PAGE 10
His Evening Out
by
It was all French to me, but cook was drinking in every word, and when she returned from taking them in their coffee she made no bones about it, but took up her place at the door with her ear to the keyhole.
It was Mr. Quincey who got them all quiet, and then he began to explain things. It seemed that if they could only find a certain gentleman and persuade him to come forward and acknowledge that he began a row, that then all would be well. Mr. Quincey would be fined forty shillings, and Mr. Parable’s name would never appear. Failing that, Mr. Parable, according to Mr. Quincey, could do his fourteen days himself.
“I’ve told you once,” says Mr. Parable, “and I tell you again, that I don’t know the man’s name, and can’t give it you.”
“We are not asking you to,” says Mr. Quincey. “You give us the name of your tango partner, and we’ll do the rest.”
I could see cook’s face; I had got a bit interested myself, and we were both close to the door. She hardly seemed to be breathing.
“I am sorry,” says Mr. Parable, speaking very deliberate-like, “but I am not going to have her name dragged into this business.”
“It wouldn’t be,” says Mr. Quincey. “All we want to get out of her is the name and address of the gentleman who was so anxious to see her home.”
“Who was he?” says Miss Bulstrode. “Her husband?”
“No,” says Mr. Parable; “he wasn’t.”
“Then who was he?” says Miss Bulstrode. “He must have been something to her–fiance?”
“I am going to do the fourteen days myself,” says Mr. Parable. “I shall come out all the fresher after a fortnight’s complete rest and change.”
Cook leaves the door with a smile on her face that made her look quite beautiful, and, taking some paper from the dresser drawer, began to write a letter.
They went on talking in the other room for another ten minutes, and then Mr. Parable lets them out himself, and goes a little way with them. When he came back we could hear him walking up and down the other room.
She had written and stamped the envelope; it was lying on the table.
“‘Joseph Onions, Esq.,'” I says, reading the address. “‘Auctioneer and House Agent, Broadway, Hammersmith.’ Is that the young man?”
“That is the young man,” she says, folding her letter and putting it in the envelope.
“And was he your fiance?” I asked.
“No,” she says. “But he will be if he does what I’m telling him to do.”
“And what about Mr. Parable?” I says.
“A little joke that will amuse him later on,” she says, slipping a cloak on her shoulders. “How once he nearly married his cook.”
“I shan’t be a minute,” she says. And, with the letter in her hand, she slips out.
Mrs. Meadows, we understand, has expressed indignation at our publication of this interview, she being under the impression that she was simply having a friendly gossip with a neighbour.
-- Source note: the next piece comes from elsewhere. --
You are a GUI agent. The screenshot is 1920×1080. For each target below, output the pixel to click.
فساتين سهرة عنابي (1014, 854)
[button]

Our representative, however, is sure he explained to Mrs. Meadows that his visit was official; and, in any case, our duty to the public must be held to exonerate us from all blame in the matter.
* * *
Mr. Joseph Onions, of the Broadway, Hammersmith, auctioneer and house agent, expressed himself to our representative as most surprised at the turn that events had subsequently taken. The letter that Mr. Onions received from Miss Comfort Price was explicit and definite. It was to the effect that if he would call upon a certain Mr. Quincey, of Harcourt Buildings, Temple, and acknowledge that it was he who began the row at the Earl’s Court Exhibition on the evening of the twenty-seventh, that then the engagement between himself and Miss Price, hitherto unacknowledged by the lady, might be regarded as a fact.